Более конкретно такое понимание заветов Пушкина и его творчества изложено в безграмотном по форме, но исключительно интересном по содержанию письме крестьянина деревни Головкино Гродненской волости Зубцовского уезда Тверской губернии С. Никитина: Пушкин «показывал жизнь и науку», он учил узнавать людей: ведь человек «может представиться покровителем, а оказался губителем». Пушкин — пример и образец поведения — в этом суть основного содержания письма: он был за правду, «от того он не искал себе почета, более приставал к простонародию, потому что простонародье скорее возьмет пример, к чему он расположен». Далее о Пушкине говорится: «Если бы он не имел в себе правды, не пошел бы на дуэль, а как пошел на дуэль, то больше засвидетельствовал свою правду, ради правды не пожалел своей жизни». Сопоставляя поведение Пушкина с примерами из окружающей жизни, Никитин заключает: «А мы ради приятеля или богача какого-нибудь говорим облыжные слова, клевещем... Только такие люди не пойдут на дуэль...». Чувствуя, по-видимому, различие между своим пониманием характера и облика Пушкина и тем, которое пропагандировалось в статьях «Сельского вестника», Никитин пишет в заключение: «Такое мое мнение.
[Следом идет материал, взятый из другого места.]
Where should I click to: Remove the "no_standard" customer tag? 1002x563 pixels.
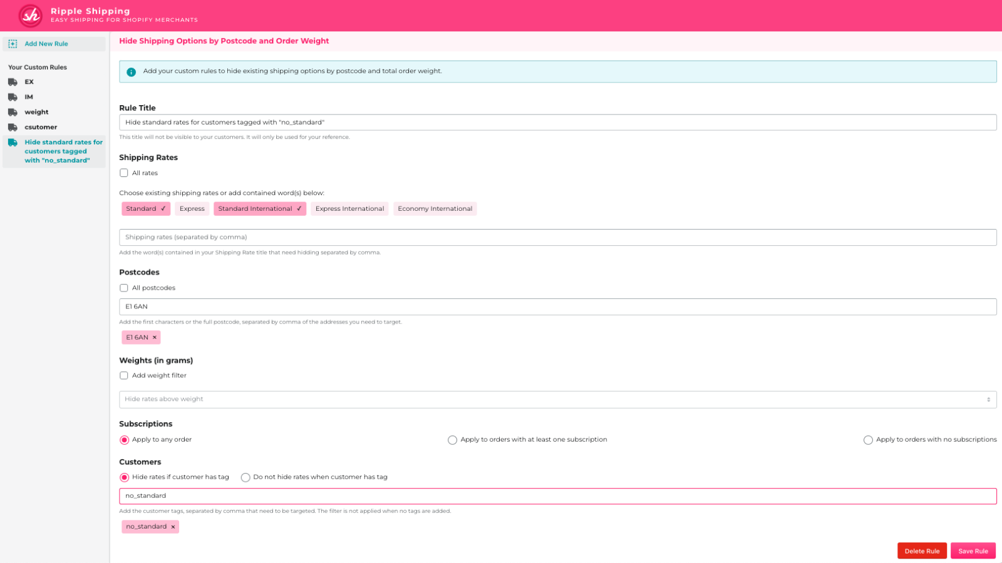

Я буду держать свое мнение до тех пор, покамест правительство не растолкует нам в каком-нибудь номере „Сельского вестника“ о таком даровитом человеке».
Инстинктивное стремление извлечь из творчества Пушкина программу жизненного поведения сквозит и в письме крестьянина-лесника Нарымского лесничества Астраханской губернии М. Мурыгина. Он пишет: «Читал я сочинения А. С. Пушкина и заучил наизусть некоторые его стихотворения, о которых забочуся, чтобы не забыть мне таковые по гроб моей жизни, и сохраняю их яко бы „Символ веры“, каковыми руководствуюся в своей обыденной жизни... Мы должны читать с большим вниманием и знать значение каждого написанного слова сочинения нашего поэта А. С. Пушкина и при случае должны руководствоваться ими как бы законом».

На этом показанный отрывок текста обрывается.